Thursday, May 25, 2006

IVF may raise risk of "low lying placenta disorder"

Several European news sources are carrying a story on the results of a study released by Norwegian researchers that indicate that women underdoing IVF treatment may have a substantially increased chance of experiencing placenta praevia, a condition in which the placenta blocks the womb’s entrance. This condition, also referred to as "low placenta", is potentially serious for both mother and baby.

The study showed that women underdoing IVF had up to six times increased chances of experiencing placenta praevia. The reason for the complication is still unknown but researchers believe it may be related to the causes of infertility. If that is the case, that would mean that it is not the IVF treatment itself that is causing the complication. But the condition leading to the need for IVF treatment. If researchers can definitively identify the cause that could lead to safer IVF treatments.

Monday, May 01, 2006

Medical tourism specialty: Fertility tourism

Medical tourism isn't new. It has steadily grown for years, more rapidly in recent years as medical costs spiral up and quality of care plummets in the west. Now we are getting medical tourism specialties. A story in early April in Newsweek's online international edition has a web page titled "Fertility Tourism: Childless Couples Try India". The story focuses on a British couple that went to India to find a surrogate. That part of the story is quite interesting and includes some of the issues that make finding a surrogate in the UK so difficult. But the thing that caught my eye was the term "fertility tourism". I suppose all sorts of related terms could be coined, dental tourism, etc. As the popularity of medical tourism grows the specializations and specialized terminology are bound to grow as well.
■ ■ ■
### Your objective
Output the two dated posts above, on IVF and fertility tourism, in full and word for word.

### Given entries
■ ■ ■
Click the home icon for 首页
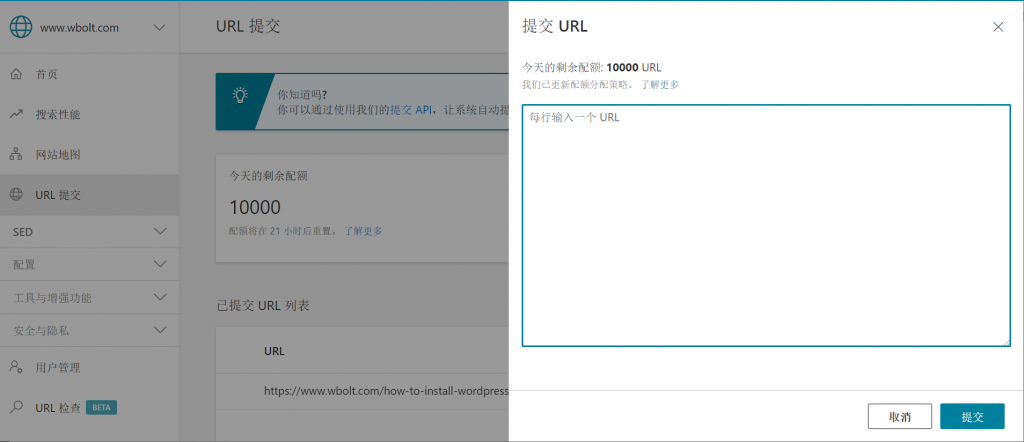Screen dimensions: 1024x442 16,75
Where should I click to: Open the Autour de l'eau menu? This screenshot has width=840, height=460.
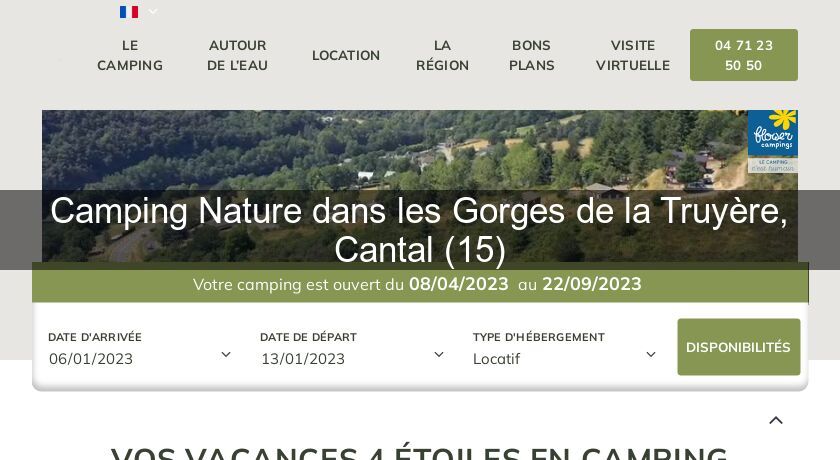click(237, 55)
■ ■ ■
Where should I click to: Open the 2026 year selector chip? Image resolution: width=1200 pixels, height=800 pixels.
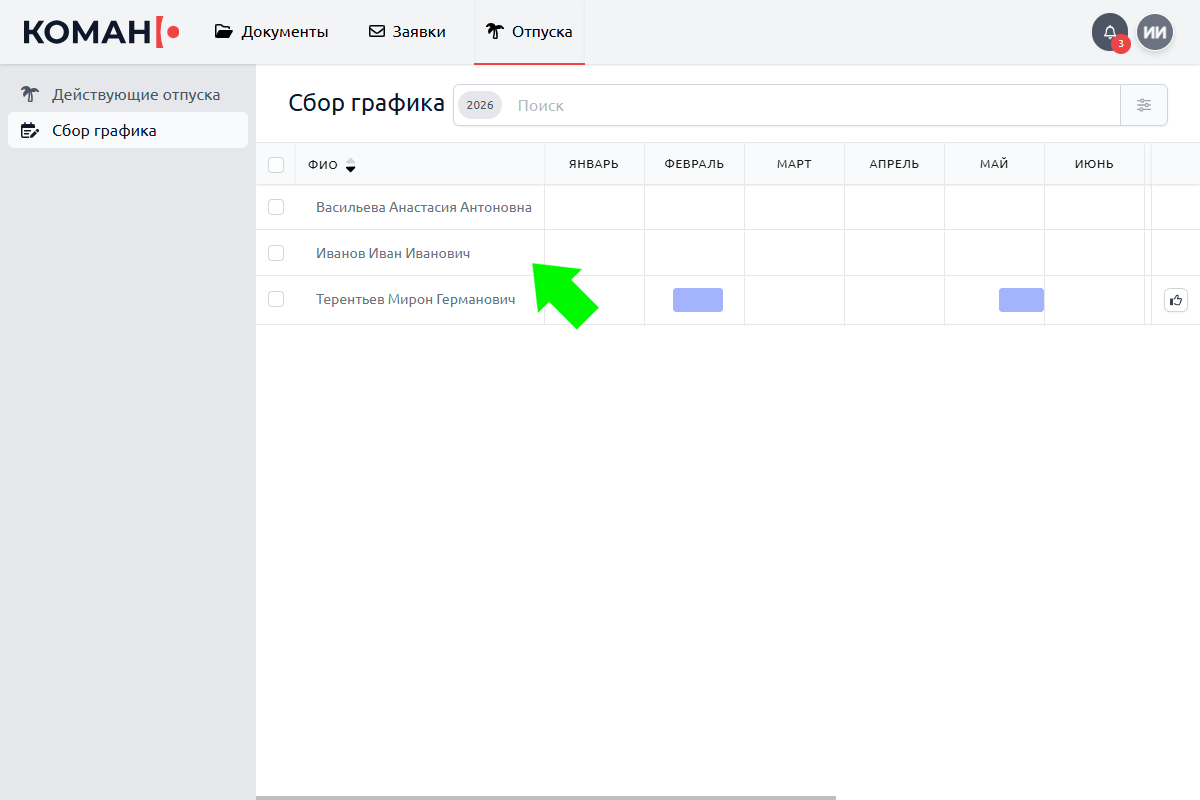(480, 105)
■ ■ ■
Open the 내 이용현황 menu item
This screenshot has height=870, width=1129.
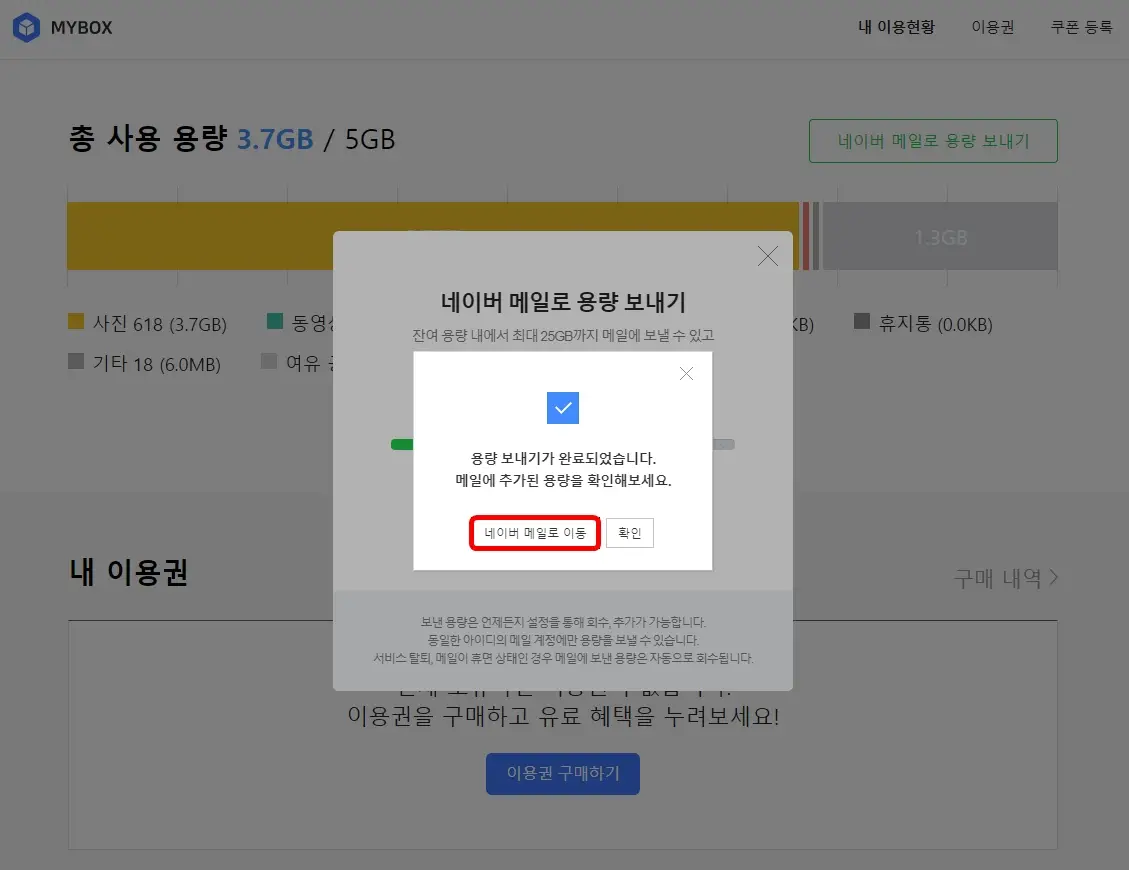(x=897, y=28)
■ ■ ■
### Answer for this exercise
Thursday, May 25, 2006

IVF may raise risk of "low lying placenta disorder"

Several European news sources are carrying a story on the results of a study released by Norwegian researchers that indicate that women underdoing IVF treatment may have a substantially increased chance of experiencing placenta praevia, a condition in which the placenta blocks the womb’s entrance. This condition, also referred to as "low placenta", is potentially serious for both mother and baby.

The study showed that women underdoing IVF had up to six times increased chances of experiencing placenta praevia. The reason for the complication is still unknown but researchers believe it may be related to the causes of infertility. If that is the case, that would mean that it is not the IVF treatment itself that is causing the complication. But the condition leading to the need for IVF treatment. If researchers can definitively identify the cause that could lead to safer IVF treatments.

Monday, May 01, 2006

Medical tourism specialty: Fertility tourism

Medical tourism isn't new. It has steadily grown for years, more rapidly in recent years as medical costs spiral up and quality of care plummets in the west. Now we are getting medical tourism specialties. A story in early April in Newsweek's online international edition has a web page titled "Fertility Tourism: Childless Couples Try India". The story focuses on a British couple that went to India to find a surrogate. That part of the story is quite interesting and includes some of the issues that make finding a surrogate in the UK so difficult. But the thing that caught my eye was the term "fertility tourism". I suppose all sorts of related terms could be coined, dental tourism, etc. As the popularity of medical tourism grows the specializations and specialized terminology are bound to grow as well.